DeepSeek V4 Pro via OpenRouter causes gateway crash loop and Telegram bot failure

# DeepSeek V4 Pro via OpenRouter causes gateway crash loop and Telegram bot failure

## Bug Description

When using `deepseek/deepseek-v4-pro` as the default model via OpenRouter, the Hermes Agent gateway enters a crash loop that renders the Telegram bot (and any other messaging integration) completely unresponsive.
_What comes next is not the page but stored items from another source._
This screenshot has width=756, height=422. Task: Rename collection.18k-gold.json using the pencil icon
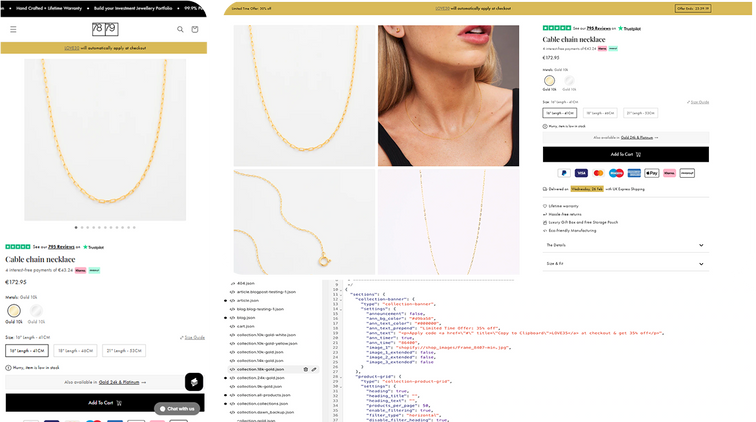314,369
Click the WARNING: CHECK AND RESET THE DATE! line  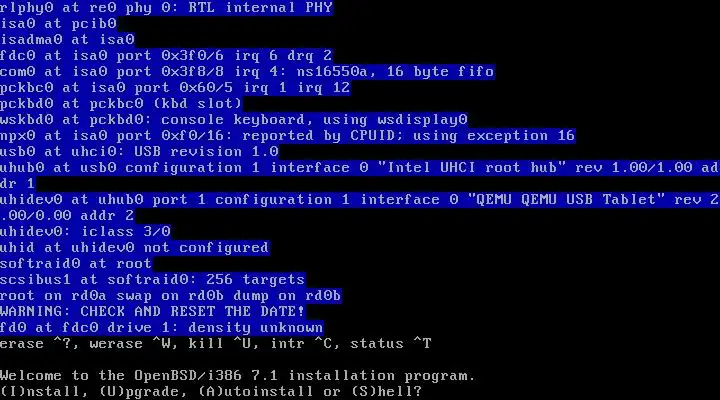[x=152, y=311]
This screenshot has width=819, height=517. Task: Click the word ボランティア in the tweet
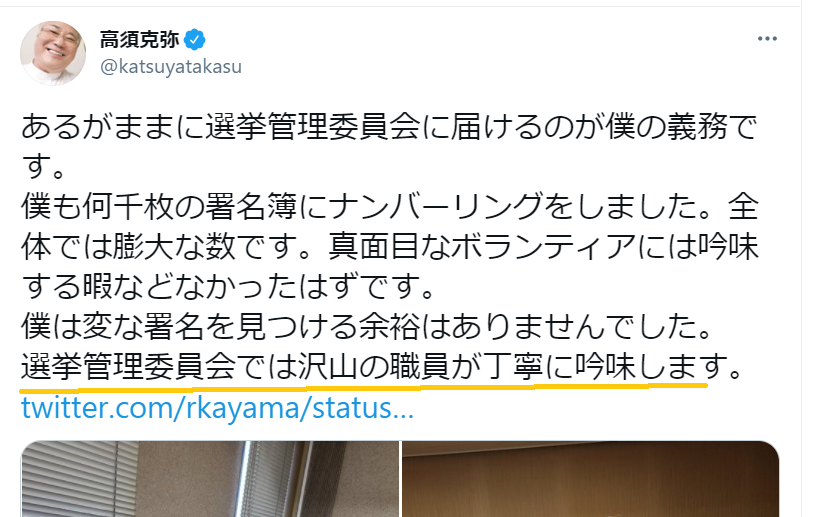click(543, 246)
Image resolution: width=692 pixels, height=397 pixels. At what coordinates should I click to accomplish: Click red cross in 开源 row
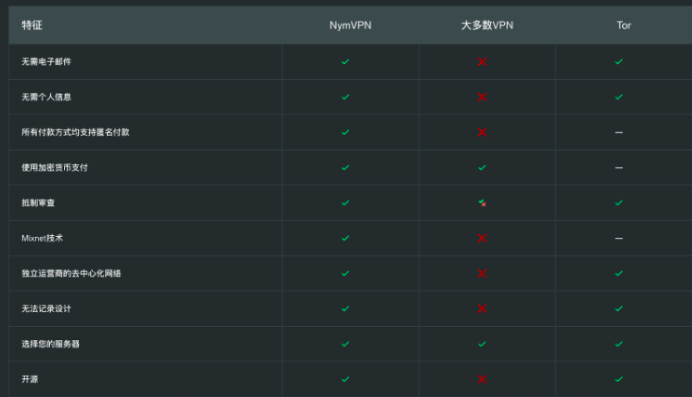pos(482,379)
This has been a recurring issue over the past 2 days (April 26-27, 2026) with multiple distinct failure modes.

## Steps to Reproduce

1. Configure `model.default: deepseek/deepseek-v4-pro` with `model.provider: openrouter`
2. Connect a Telegram bot via the Hermes gateway
3. Wait for OpenRouter upstream rate limits or provider outages to trigger
4. Gateway crashes with `status=75/TEMPFAIL`, systemd auto-restarts, and the cycle repeats

## Failure Modes Observed

### Failure Mode 1: HTTP 429 Rate Limit Crash Loop (April 26)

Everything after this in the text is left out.